Sounds great, Kathy! A garden sounds like a great idea this year!
I love vegetables. Don’t eat them with every meal but I will give it more of a go.
Thanks, Jo! I’m thrilled to hear you love veggies!
I’m so thrilled to have found your site! I don’t know what links I clicked to end up here, but I’m excited to explore your knowledge and recipes. This is the first article I’ve read on your site, and the picture of the butterleaf lettuces has made my body feel like jumping in and snarfing them up. Butterleaf lettuce and okra are on the grocery list for this week. Thank you for setting up this website.
Awwww, thanks Debbie! I’m glad you found my site too! I’ve actually been blogging since 2009! 🙂
Hi Carrie,
The short of it is I have non diagnosed psoriatic arthritis. Appointment isn’t until August. I just started the 3 a day green smoothies and eating veggies to go with it. I had one this for 14 days and shooting for 30. So far my head stopped itching, my one lesion is flattening. My hand swelling is the same and my toenails look the same. I am trying my best to avoid meds. I have researched the web and some are too far into this for me to make good sense of this. Then I stumbled on to you. I believe God led me here.
So my vegetable will be broccoli and I may just eat it throw it into my smoothie. I want to eat vegetables without feelings of paranoia if I have chicken or fish after my 30 days. I want to slowly incorporate the good food back in. Sorry for the long story but I’m kind of lost but headed in the right direction and I believe you can help me. Thank you again,
Sharon
Hi Sharon, I don’t have a lot of experience with your condition, but I’m glad you are doing better! Are you going to see a functional medicine doctor? In my experience, they are the best at using food and supplements to help treat medical conditions.

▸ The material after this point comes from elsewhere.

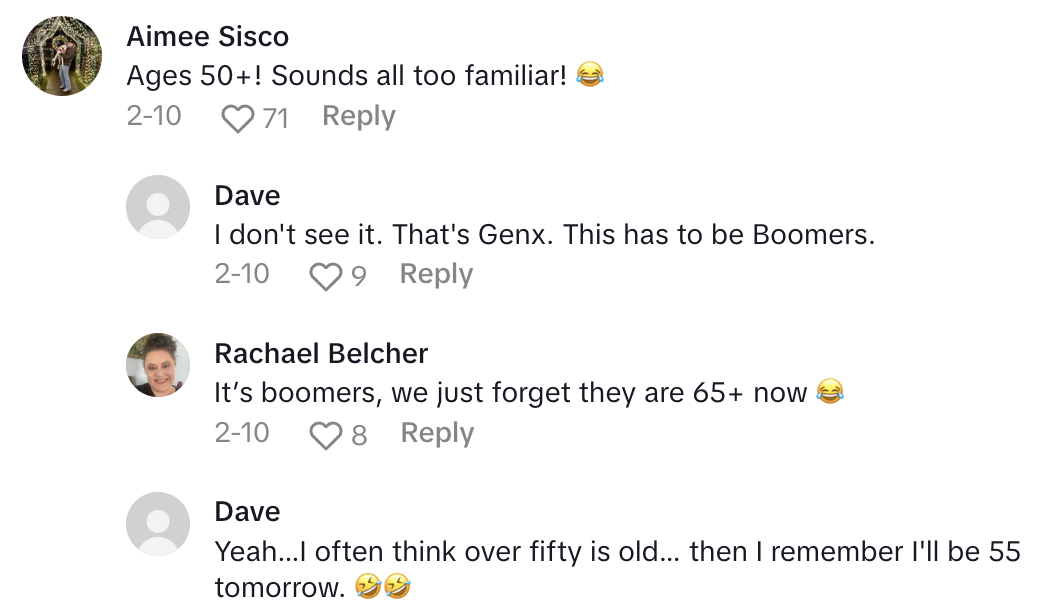The image size is (1060, 608).
Task: Click Dave's avatar next to his GenX reply
Action: click(156, 207)
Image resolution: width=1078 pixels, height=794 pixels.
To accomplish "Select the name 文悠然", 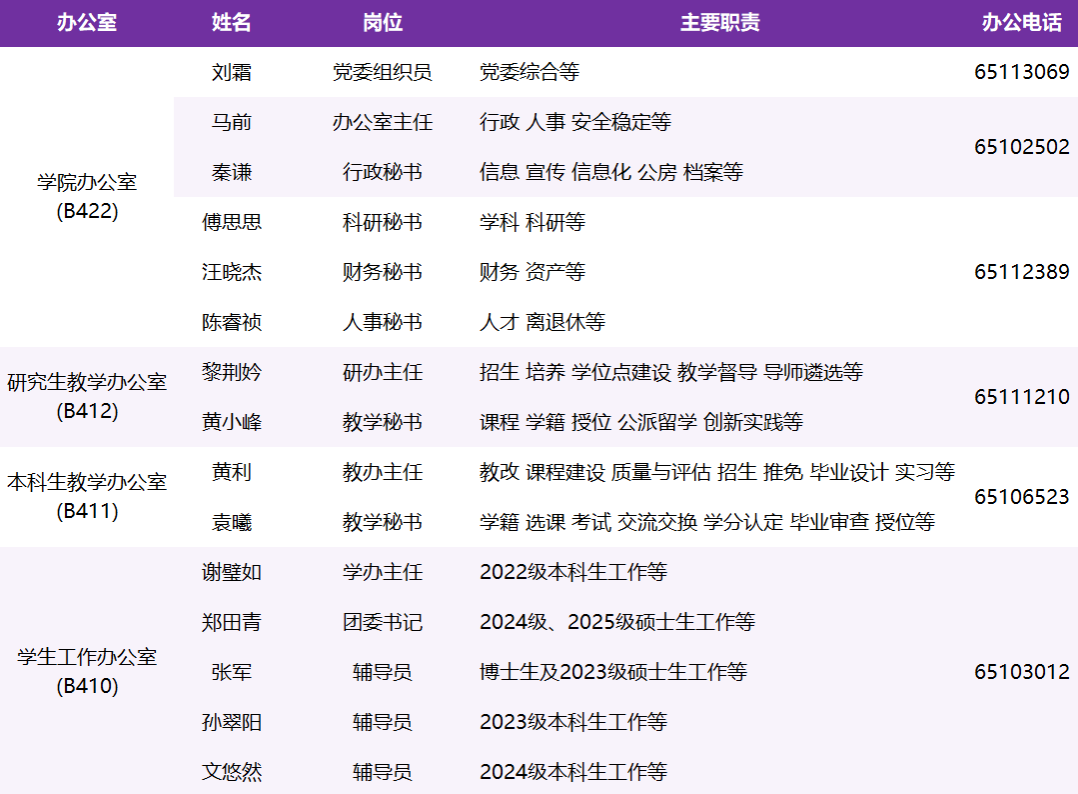I will point(232,772).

Carrie I was referred to a dermatologist by my primary care doctor. I don’t even know if we have The type of doctor you mentioned. I am in WV and I know we have regular dieticians and all but, I don’t know about the one you mentioned. Even though my body is responding favorably to the veganlike diet I will keep my appointment scheduled for August. I want to make sure that all is well. I just wanted to see if this is doable for me since my skin is clearing and all. I am doing all I can to not become dependent on harsh medication for the rest of my life. So I am just finding out about this as my primary care doctor has referred me. He would never venture to other types of medical practices.
I am just coming to you for ways to prepare meals as I progress in this. Don’t worry, I know you specialize in other areas So I don’t expect you to fix my issue just help me plan plant based meals.
Thank you once again for the reply Carrie.
Hi Sharon! I don’t specialize in plant-based meals, but all of my recipes are gluten-free and dairy-free. I hope you find my recipes helpful! I try to make them very allergy-friendly since everyone has different needs.